To follow up, I had missed that the insert that flags the item as marked for removal/marked for insert rereads the txn-queue, and that is the queue that we were using for the stash value. Not the queue that we started the function with. But that should be handled, and I ran
go test -fast -count=20
without any failures in the simulation tests, so I'm reasonably sure this is correct.

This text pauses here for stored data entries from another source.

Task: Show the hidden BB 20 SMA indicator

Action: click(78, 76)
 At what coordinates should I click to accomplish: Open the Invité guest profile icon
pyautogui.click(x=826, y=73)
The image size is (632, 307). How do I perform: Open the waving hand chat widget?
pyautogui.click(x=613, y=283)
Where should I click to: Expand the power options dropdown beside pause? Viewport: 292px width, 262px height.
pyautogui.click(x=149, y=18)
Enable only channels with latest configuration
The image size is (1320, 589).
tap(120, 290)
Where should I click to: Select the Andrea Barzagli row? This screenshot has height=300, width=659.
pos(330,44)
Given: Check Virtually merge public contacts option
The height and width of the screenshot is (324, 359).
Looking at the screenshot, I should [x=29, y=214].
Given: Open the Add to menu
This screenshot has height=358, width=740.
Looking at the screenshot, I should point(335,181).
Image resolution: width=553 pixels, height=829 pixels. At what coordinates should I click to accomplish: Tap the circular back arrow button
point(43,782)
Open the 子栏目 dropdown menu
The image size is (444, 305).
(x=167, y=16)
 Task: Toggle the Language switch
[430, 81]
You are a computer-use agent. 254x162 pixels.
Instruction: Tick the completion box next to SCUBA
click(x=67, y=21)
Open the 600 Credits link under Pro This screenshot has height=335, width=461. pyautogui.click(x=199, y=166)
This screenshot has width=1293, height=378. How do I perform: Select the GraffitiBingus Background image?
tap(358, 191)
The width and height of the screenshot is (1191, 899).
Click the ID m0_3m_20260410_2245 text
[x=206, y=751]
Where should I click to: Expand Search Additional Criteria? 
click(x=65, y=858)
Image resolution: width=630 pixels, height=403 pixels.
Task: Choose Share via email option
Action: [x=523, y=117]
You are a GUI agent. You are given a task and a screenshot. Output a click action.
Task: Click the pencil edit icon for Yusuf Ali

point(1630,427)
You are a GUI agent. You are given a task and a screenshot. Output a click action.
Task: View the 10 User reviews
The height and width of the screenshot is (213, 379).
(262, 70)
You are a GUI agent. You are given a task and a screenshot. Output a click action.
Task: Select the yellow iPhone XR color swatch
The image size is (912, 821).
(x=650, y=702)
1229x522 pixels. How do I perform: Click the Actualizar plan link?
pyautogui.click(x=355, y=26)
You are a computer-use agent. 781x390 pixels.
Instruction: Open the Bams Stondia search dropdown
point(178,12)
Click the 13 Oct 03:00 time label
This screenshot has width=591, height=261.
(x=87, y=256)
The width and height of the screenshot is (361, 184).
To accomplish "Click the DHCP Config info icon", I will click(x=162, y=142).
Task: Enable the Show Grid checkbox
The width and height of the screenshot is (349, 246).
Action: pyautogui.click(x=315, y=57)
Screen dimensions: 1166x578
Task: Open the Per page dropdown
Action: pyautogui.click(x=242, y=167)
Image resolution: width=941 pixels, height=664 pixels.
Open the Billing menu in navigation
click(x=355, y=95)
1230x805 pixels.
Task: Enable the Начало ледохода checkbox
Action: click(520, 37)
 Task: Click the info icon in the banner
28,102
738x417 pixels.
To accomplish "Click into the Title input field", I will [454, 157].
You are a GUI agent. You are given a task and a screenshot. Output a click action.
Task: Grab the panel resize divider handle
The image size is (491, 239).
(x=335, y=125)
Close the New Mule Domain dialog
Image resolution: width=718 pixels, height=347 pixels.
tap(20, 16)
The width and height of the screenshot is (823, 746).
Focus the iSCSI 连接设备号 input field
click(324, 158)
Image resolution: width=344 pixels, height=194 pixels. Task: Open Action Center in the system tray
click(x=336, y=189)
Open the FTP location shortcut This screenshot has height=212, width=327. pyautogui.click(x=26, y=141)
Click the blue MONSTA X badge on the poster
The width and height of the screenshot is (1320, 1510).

manadart · 2018-11-19T14:26:18Z

txn/flusher.go

@@ -998,6 +1004,23 @@ func tokensToPull(dqueue []tokenAndId, pull map[bson.ObjectId]*transaction, dont
 	return result
 }

+// cleanQueue takes an existing queue and removes all the items in pull from it, generating a new txn-queue.
+func cleanQueue(queue []token, pull map[bson.ObjectId]*transaction, dontPull token) ([]token) {
+	cleaned := make([]token, 0, len(queue))


When filtering like this, a nice trick I like is:
cleaned := queue[:0]
Because the slice is created with the same underlying array, there's no re-allocation up to the original length.

I almost went this way, but ended up avoiding it because it modifies the original object. We do use it for debug logging later on, so I didn't want to confuse the situation, especially since it doesn't rewrite info.Queue's length, it means an array that could end up with the tail doubled.

manadart · 2018-11-19T14:31:36Z

txn/flusher.go

@@ -998,6 +1004,23 @@ func tokensToPull(dqueue []tokenAndId, pull map[bson.ObjectId]*transaction, dont
 	return result
 }

+// cleanQueue takes an existing queue and removes all the items in pull from it, generating a new txn-queue.
+func cleanQueue(queue []token, pull map[bson.ObjectId]*transaction, dontPull token) ([]token) {


Is filterQueue a better name for this?

works for me. (done)

howbazaar · 2018-11-19T22:18:27Z

txn/txn_test.go

+	var qdoc txnQueue
+	err = s.accounts.FindId(0).One(&qdoc)
+	c.Assert(err, IsNil)
+	err = s.accounts.FindId(0).One(&qdoc)


Is there are reason to find the doc twice? Or is this an error?

just a copy paste error in the test, fixed.

This is the patch from juju/mgo#4 globalsign/mgo#301 It filters the txn-queue when copying a document from or to the stash, just like we would do during a normal Update operation. This prevents a sequence of Insert + Remove pairs from filling up the txn-queue.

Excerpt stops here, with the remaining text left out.